GOAL OF THE EXERCISE:
Omitting all pictures, copy word for word the lines from the line containing "Click the 42.5 value cell" through the final line of the entries.

(Records from a data source)
>>

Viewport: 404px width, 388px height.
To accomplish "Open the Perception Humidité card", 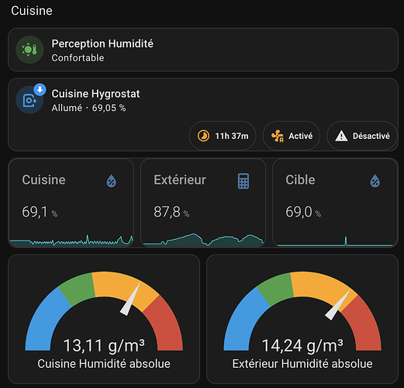I will [x=203, y=50].
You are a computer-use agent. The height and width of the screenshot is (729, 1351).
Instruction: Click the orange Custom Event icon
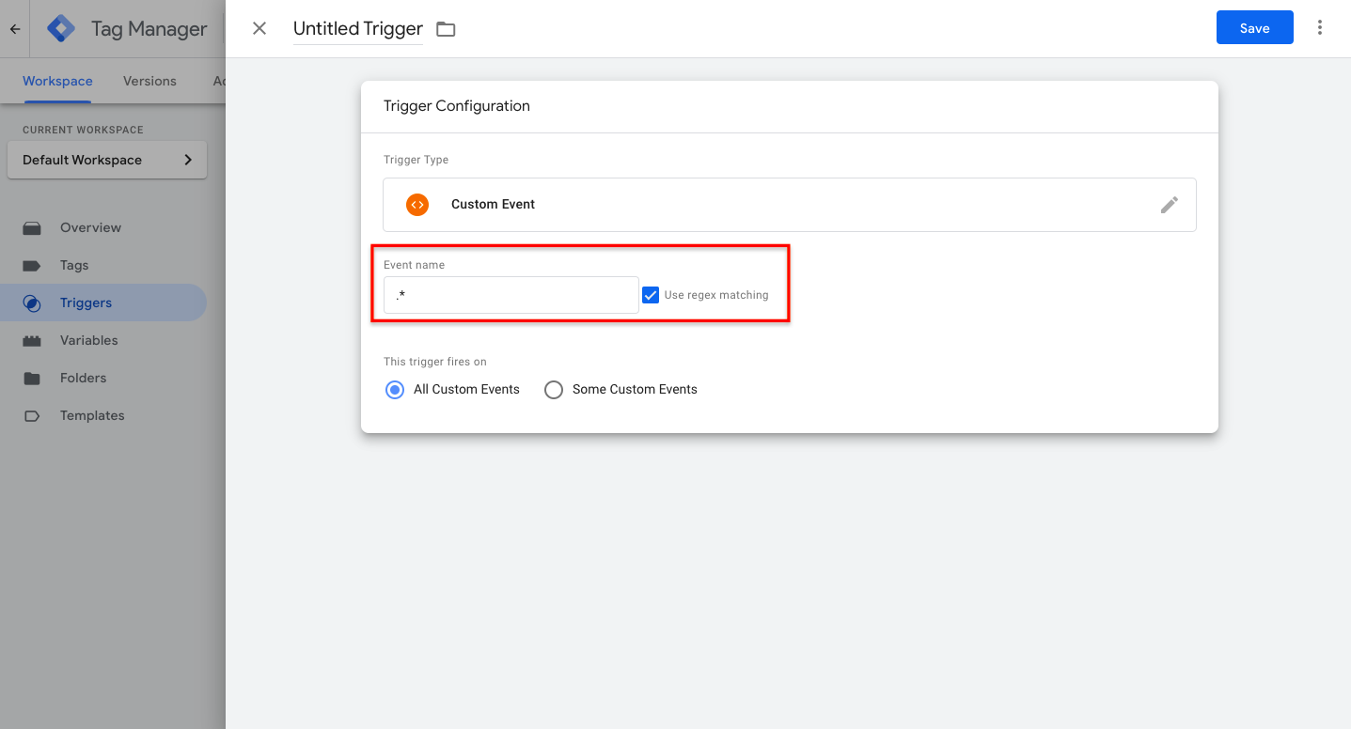point(417,205)
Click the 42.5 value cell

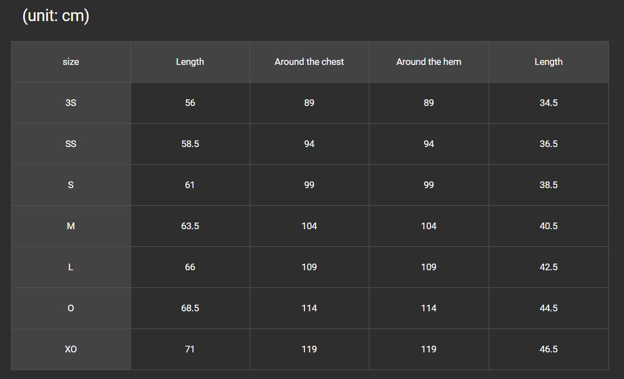(x=549, y=267)
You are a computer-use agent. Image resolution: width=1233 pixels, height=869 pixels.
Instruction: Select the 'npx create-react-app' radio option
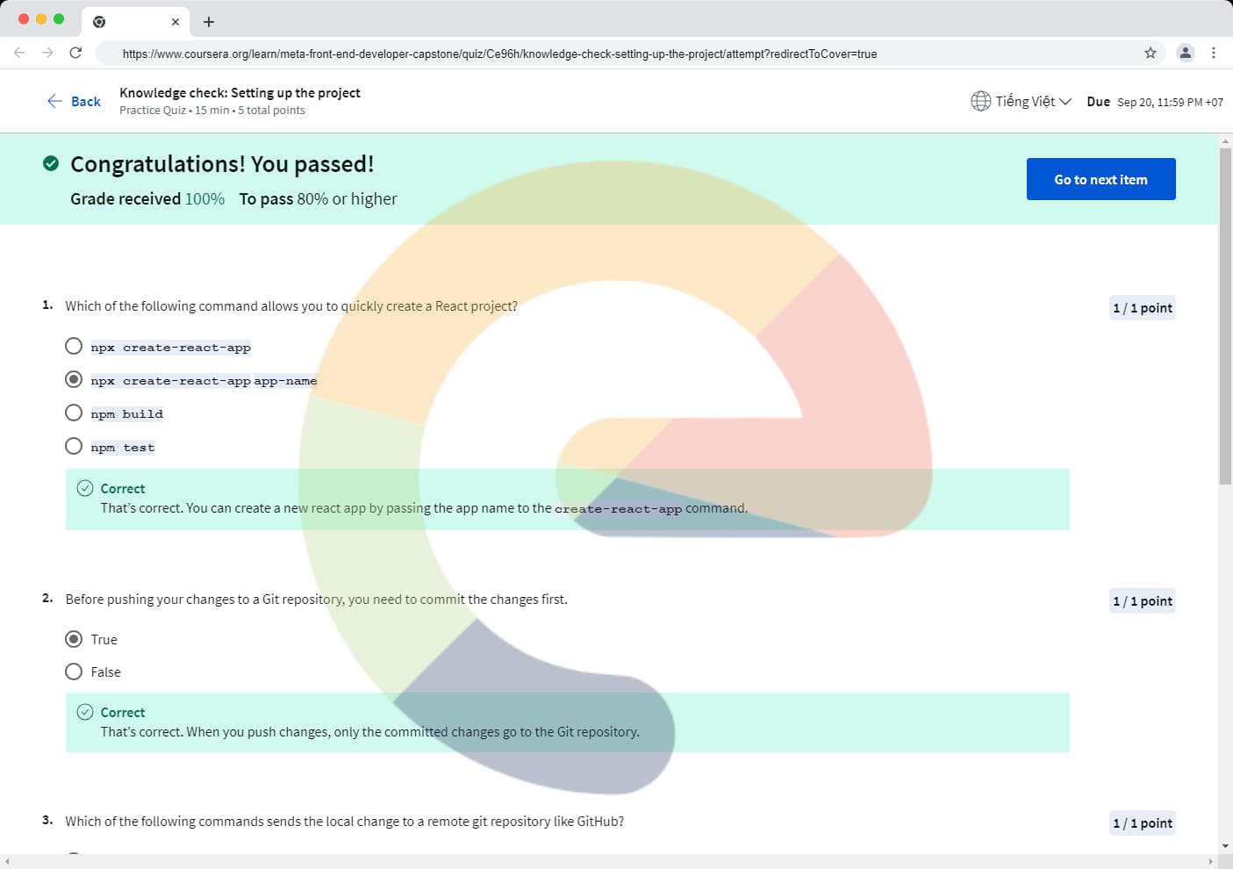click(74, 347)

<<

EXERCISE RESULT:
Click the 42.5 value cell

(x=549, y=267)
You are a computer-use agent. Image resolution: width=1233 pixels, height=869 pixels.
Instruction: Select the 'npx create-react-app' radio option
click(74, 347)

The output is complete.